Set in 1940 in Copenhagen Denmark, where Dr Carl Vaernet (Gary Fannin) claims to have found a “cure” for homosexuality. Two men have fallen in love Nikolai Bergsen (Alexander Huetson) and American diplomat Zack Travis (Nic Kyle), both are visiting a cabaret club where we see Georg Jensen (Lee Knight) giving his final performance before closing its doors for the final time. Upon leaving the nightclub Heutson and Kyle walk home, however they are set upon by the Nazi’s and Heutson is arrested and taken away. Kyle desperately searches for his lover but when America joins the war following Pear Harbour, he returns home. What happens to Heutson is beyond belief as we witness the doctor conduct his experiment, in an attempt to establish a more than comfortable life for himself and his family. Nazi General Heinrich Von Aechelman (Bradley Clarkson) is keen to seek evidence of this cure and thereby the continuation of “purification”. This would then free space in the concentration camps which would then make way for more “undesirables” such as Jews to take. He himself harbouring the deepest of secrets of his own homosexuality which in time even alcohol could not absolve him and he took his own life.

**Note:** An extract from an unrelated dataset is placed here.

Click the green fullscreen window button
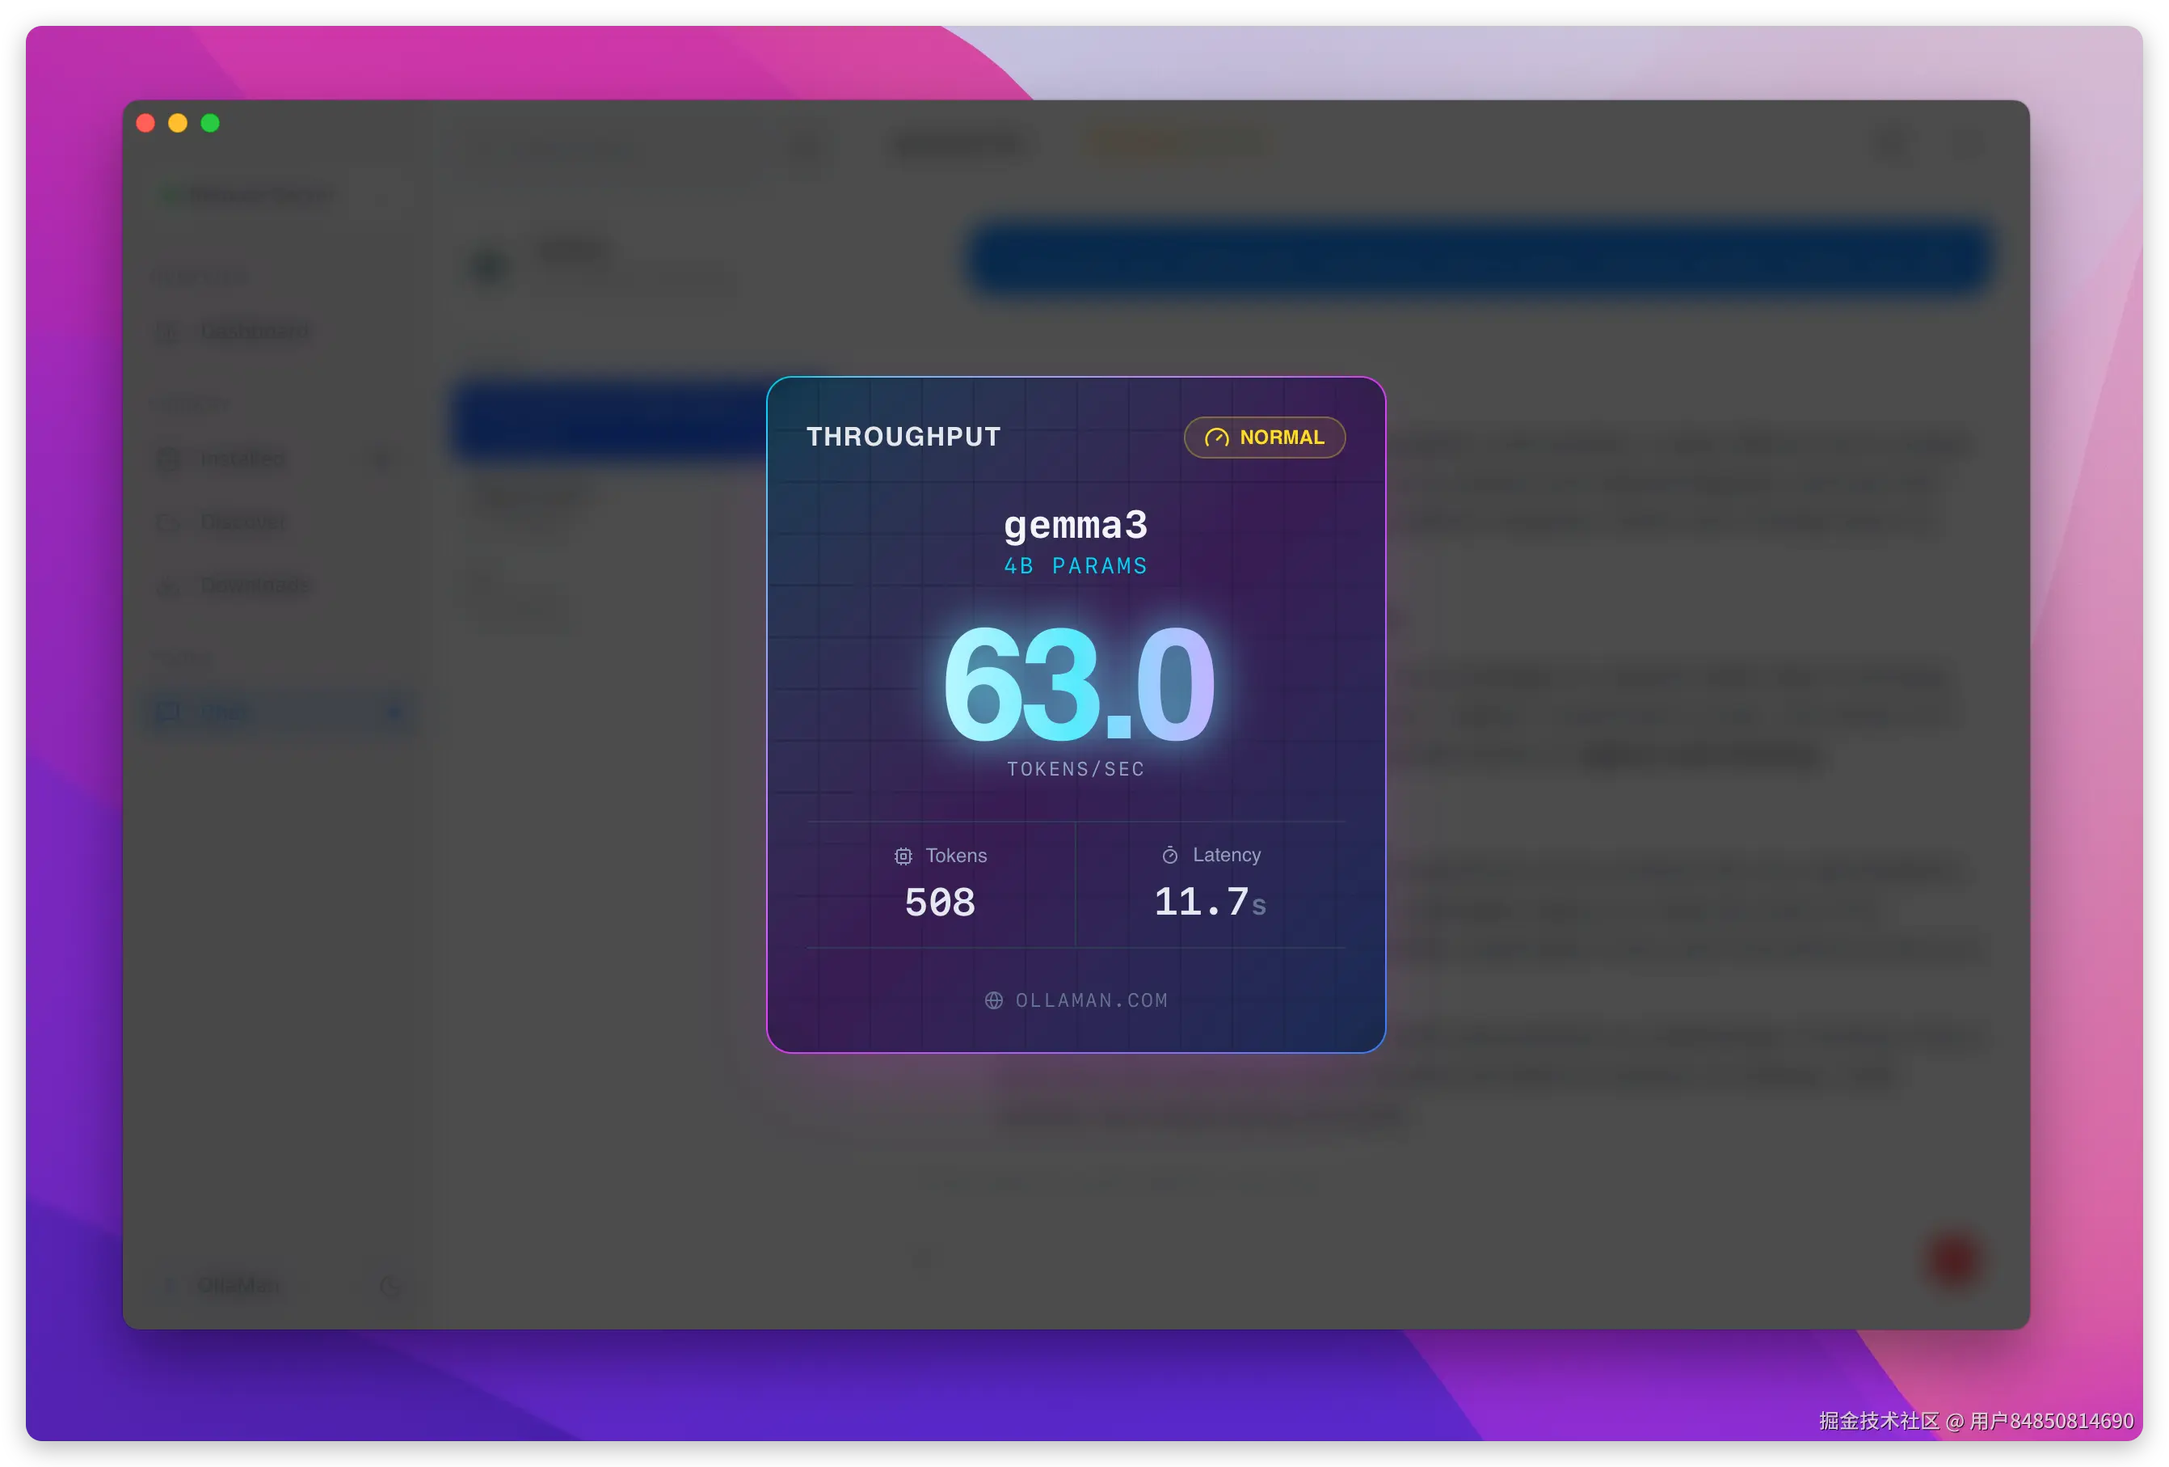Viewport: 2169px width, 1467px height. point(210,123)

Even as I type the above, it strikes me that this cannot possibly be a true story? Could someone be so misguided and barbaric, that this could have really happened or has it just been created as a fictional piece of work by writer and director Claudio Macor. Unfortunately it is the horrific, repugnant truth that this did indeed happen. Men’s lives were completely destroyed by this monster of a man seeking for self glory and to save his own skin. This doctor is, the man who got away, had absolutely no remorse, and offered no apology for these hideous war crimes that he committed.

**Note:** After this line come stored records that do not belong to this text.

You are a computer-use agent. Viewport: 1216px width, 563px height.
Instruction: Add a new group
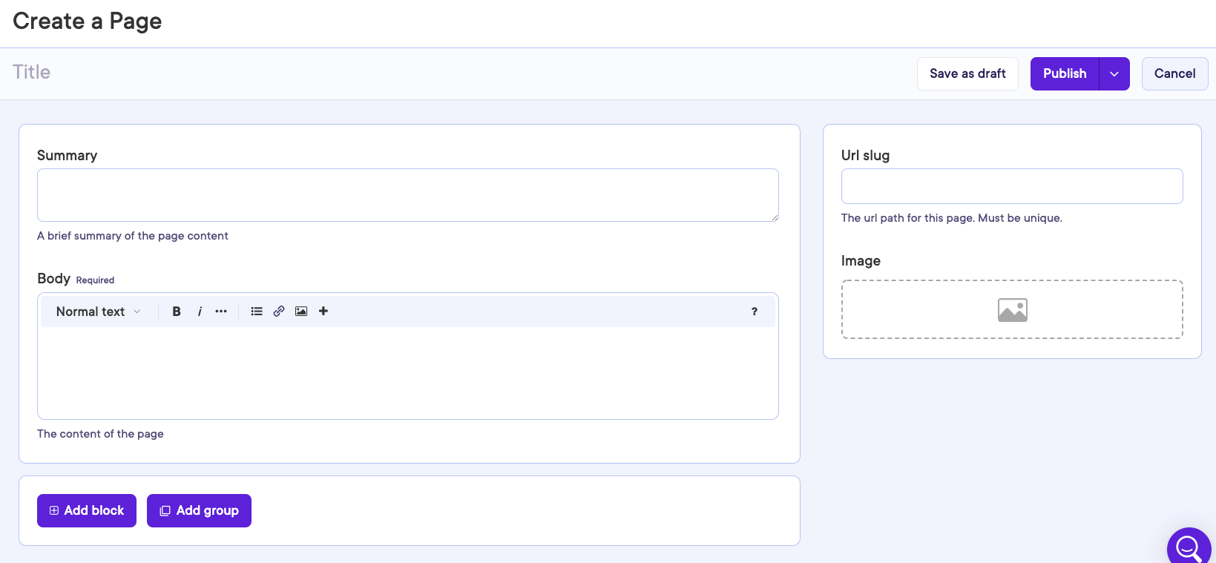(199, 510)
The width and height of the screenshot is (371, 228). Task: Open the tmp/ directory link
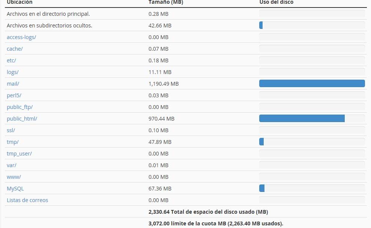pos(12,142)
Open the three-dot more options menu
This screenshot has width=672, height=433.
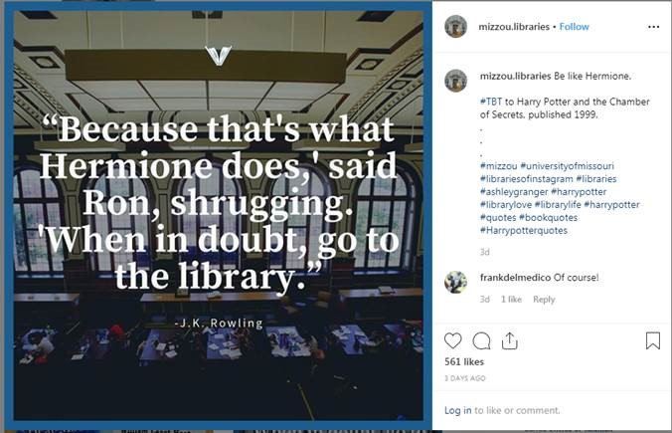coord(653,27)
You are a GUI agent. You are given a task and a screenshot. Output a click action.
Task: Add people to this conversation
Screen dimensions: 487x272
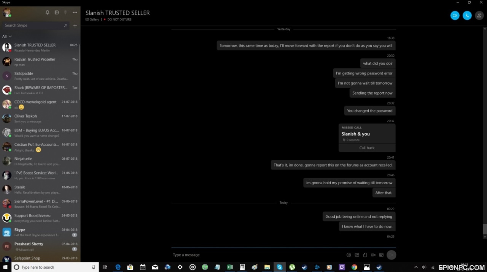[479, 16]
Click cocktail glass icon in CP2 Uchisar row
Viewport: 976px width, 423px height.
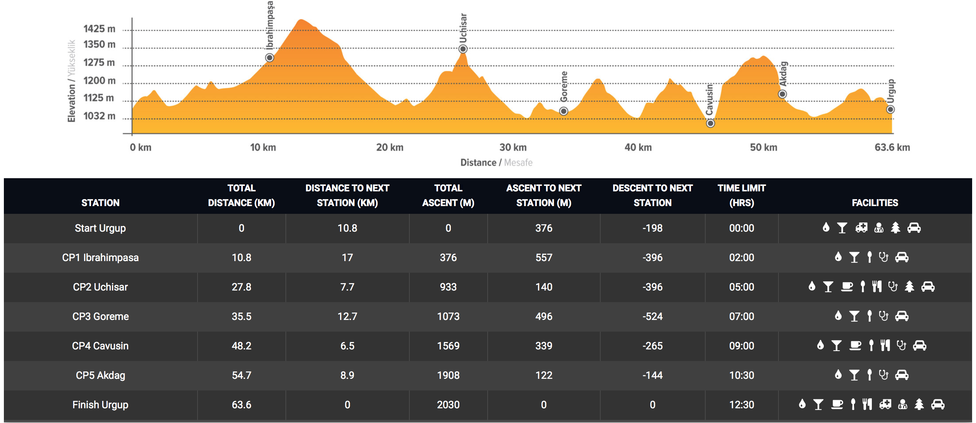click(x=828, y=287)
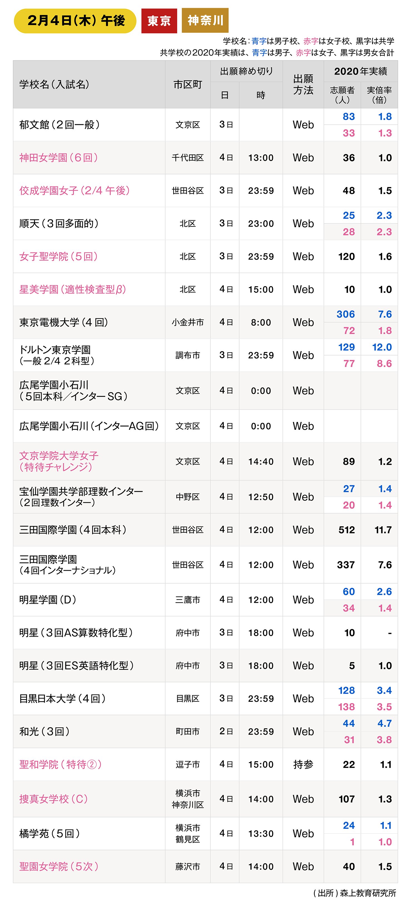
Task: Click 星美学園(適性検査型β) school name
Action: (73, 289)
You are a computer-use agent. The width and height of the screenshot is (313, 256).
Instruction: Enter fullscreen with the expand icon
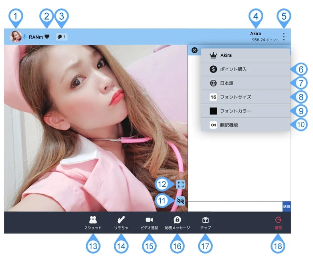[x=181, y=185]
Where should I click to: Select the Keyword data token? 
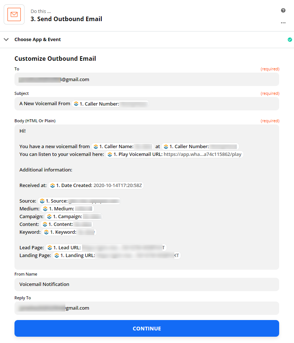[x=69, y=232]
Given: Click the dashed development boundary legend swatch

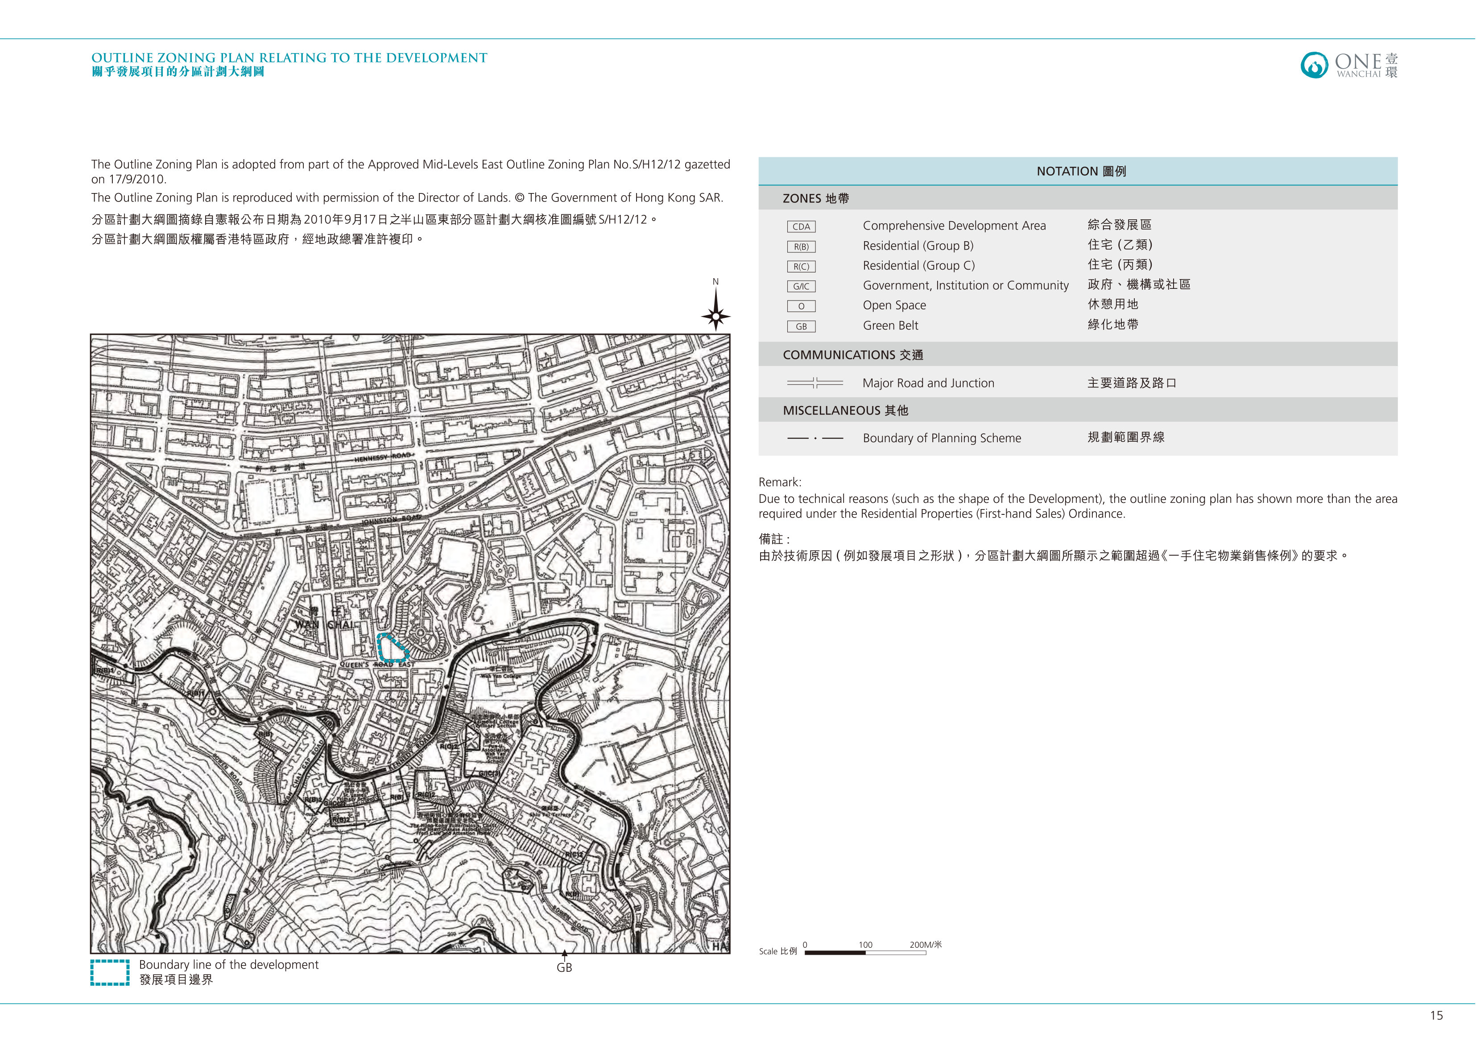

The acting delivered by the main characters was so real that you felt every emotion you were meant to. Love, desperation, desolation, repugnance, hatred and self loathing. They made you squirm, look away and fear what you were about to see.

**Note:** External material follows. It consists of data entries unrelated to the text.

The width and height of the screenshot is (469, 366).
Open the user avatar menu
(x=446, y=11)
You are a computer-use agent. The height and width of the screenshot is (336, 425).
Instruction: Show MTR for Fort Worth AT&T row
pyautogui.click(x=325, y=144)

This play was staged in a room above the Arts Theatre which was perfect for it. Effortlessly changing from cabaret venue, to street scene, interrogation room and apartments. It’s intimate and claustrophobically hot feeling adding to the intense sobering piece before us.
Every actor on this stage was integral to this play for even without the supportive, empathetic nurse, Emily Lynne, or guards Christopher Hines and Kristian Simeonov you would not feel the immense gravitas of the hideous crimes against these men.
I confess before seeing this play I knew nothing of these “experiments”. This is one of those plays which I cannot say I enjoyed, it sickened me that fellow human beings could be so disrespectful of others lives. What moved me was the playwright Claudio Macor introduction before the commencement of the evening. The realisation that with recent events in Orlando, we have not moved on, despite all those years passing. Misguided and disturbed people are still amongst us and whilst we would all like to believe that they are not, the evidence is heartbreakingly real.
The timing of this run compounded by recent events, is a timely reminder to all of devastating bigotry. A disturbing, vital piece which gives an unheard abhorrent story a voice. A wrong that can’t be put right but that none the less should be told as stark truth and warning of misguided beliefs leading to uncomprehendable atrocities.